DO NOT go down the EIA route as it will end badly, however I am not sure you actually need it.
What is the land described as under BPS. If it is not permanent pasture but orchards I think you can remove the trees and turn it back to arable.

However if you want to keep it as orchards, I would be tempted to remove some of the trees and open up the space in between so it can be used for grazing. You should still get payments for doing this and it will be easier to manage.


So I've looked into EIA.

It is so frustrating- EIAs are needed for uncultivated land and- as a bit of an afterthought- BAP Priority habitats. PH's are, by definition 'semi natural'.

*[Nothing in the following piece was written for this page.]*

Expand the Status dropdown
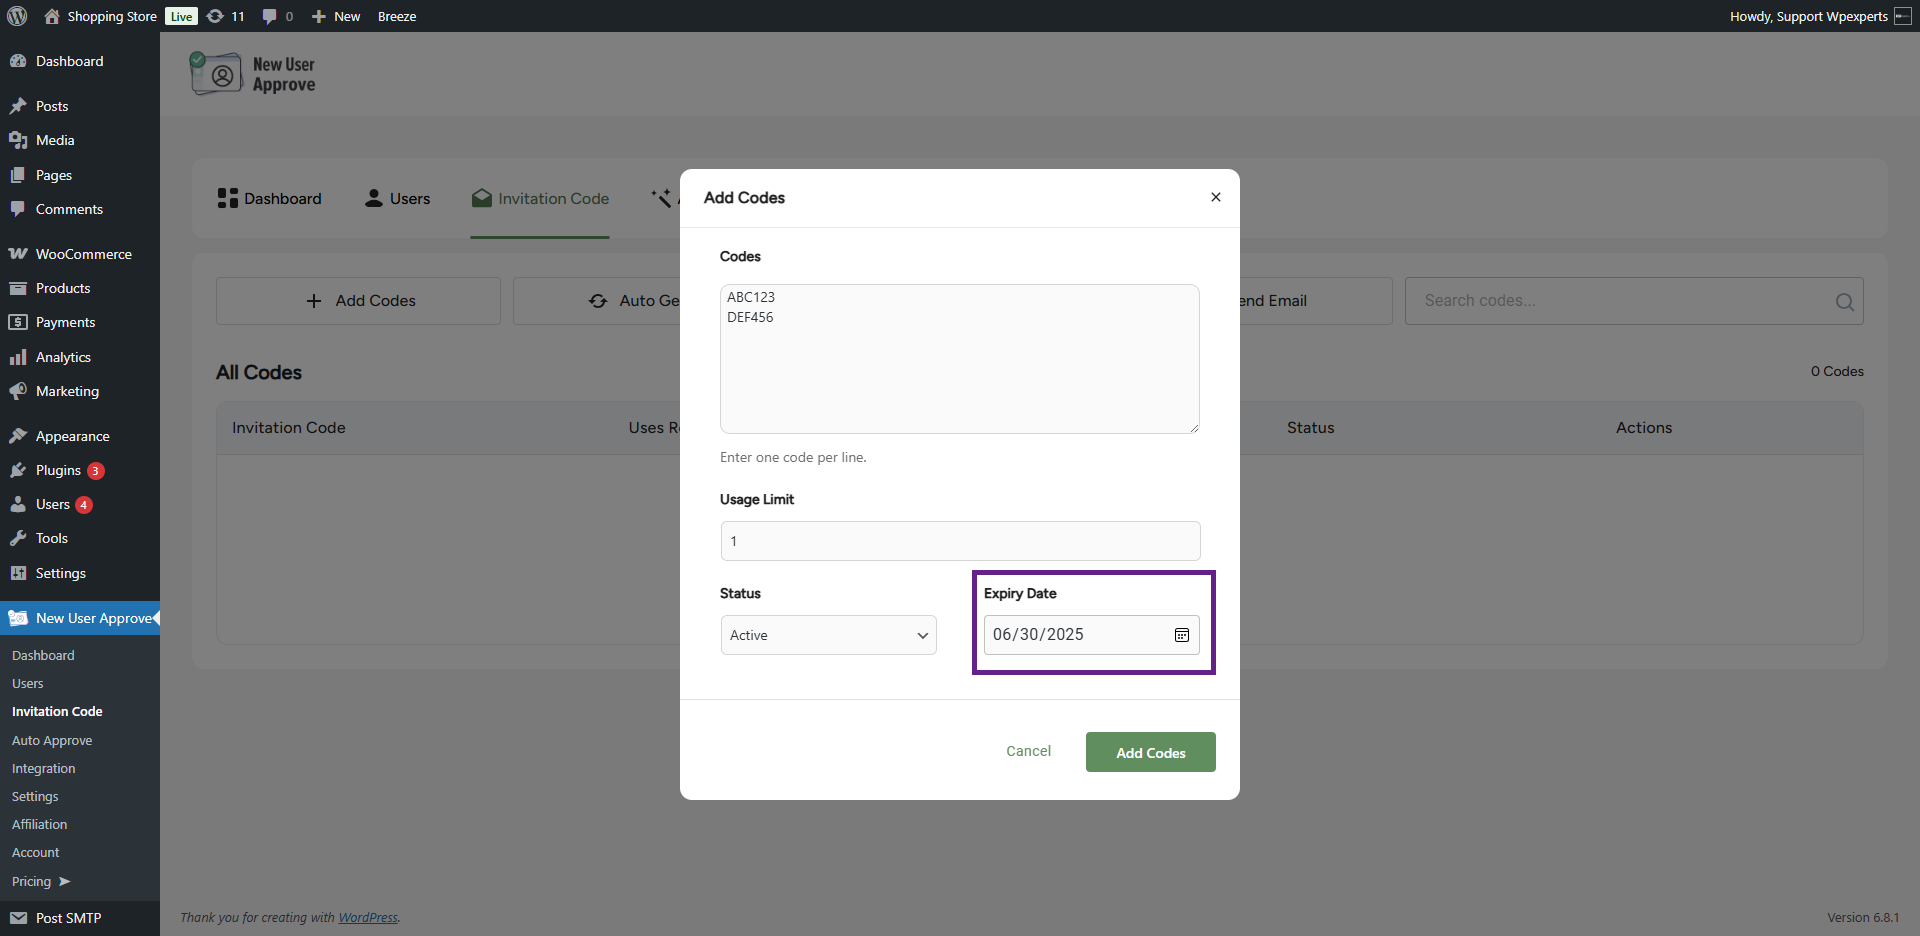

I phoned the NFU about this.

This is so unfair- I guess it kind of works for other PH's- but there is nothing 'semi natural' about an orchard- it is as man-made as they come- and they were lavished with arsenic and nicotine, back in the day, to make sure that nature didn't get a foot-hold.

Furthermore- reading the literature- they were designated Traditional Orchards from aerial photographs and only some have been 'ground-truthed'- and those that have have 'truthed' have been recorded as pear (there is not a pear tree in them!)

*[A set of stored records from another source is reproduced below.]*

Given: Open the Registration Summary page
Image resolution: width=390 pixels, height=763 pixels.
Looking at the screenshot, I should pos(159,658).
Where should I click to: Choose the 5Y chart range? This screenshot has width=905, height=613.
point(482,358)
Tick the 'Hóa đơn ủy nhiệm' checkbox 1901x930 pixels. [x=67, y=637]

I feel I am in double hole- I might be able to prove that they were 'cultivated' by spray records (a bit of a mission as the farmer is dead, and wasn't big on records)- but that would not remove the fact that they are- physically- Traditional Orchards- and therefore (according to them) If physically a Traditional Orchard then, by definition- Semi natural.

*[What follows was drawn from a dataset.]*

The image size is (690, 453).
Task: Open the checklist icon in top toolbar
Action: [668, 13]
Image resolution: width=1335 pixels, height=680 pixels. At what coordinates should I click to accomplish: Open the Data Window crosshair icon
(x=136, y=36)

Land is orchards under BPS. - 'Permanent crops', I think. and in the June Survey 'Horticulture- orchards for human consumption'
 

ajcc

Member
Livestock Farmer
The difference between traditional and commercial in BAP terms I read was bare ground band sprayed along tree bases.....so establish that prior to asking NE advice and you have some arguable grounds? That’s why I said roundup round trees, not in an effort to kill them, although that could be another approach!
Don’t ask them for help or advice, I did and tried to do right thing and ask about screening etc......
You need to hang on to the rpa definition of commercial production and do some interrow work by putting some fertiliser/muck or cultivation’s to prove cultivated rather than uncultivated.
If you’ve asked them already before you asked TFF then good luck and God be with you.
Or play along to their tune and be a paid park keeper but the payments will likely drop away or cease and they will have taken possession by default.
 

som farmer

Member
Livestock Farmer
Location
somerset
we replanted a small orchard, under css, we were offered a silly price for the orchard, 1.5 acres and £25,000. this was 2010, and sold. CSS bods were informed, the buyer would transfer css to himself, all the css were concerned, was the long term future of the orchard, how would the trees be managed when mature, basically they were talking 30 years plus, nothing about that on the origional agreement. We repaid what they had paid us, and added it to the price. In your case, I would take some serious advice, you may well be looking at a mine field.
 

PhilipB

Member
we replanted a small orchard, under css, we were offered a silly price for the orchard, 1.5 acres and £25,000. this was 2010, and sold. CSS bods were informed, the buyer would transfer css to himself, all the css were concerned, was the long term future of the orchard, how would the trees be managed when mature, basically they were talking 30 years plus, nothing about that on the origional agreement. We repaid what they had paid us, and added it to the price. In your case, I would take some serious advice, you may well be looking at a mine field.

Very interesting. Thanks.
 
I just wanted to revive this thread. @PhilipB How have you been getting on with this? I have a small orchard and am considering applying for it to qualify. There are a number of trees there which all need pruning and the £113/tree would come in very handy. However, there is a small building on the parcel which I am minded to convert in the future so am very wary indeed.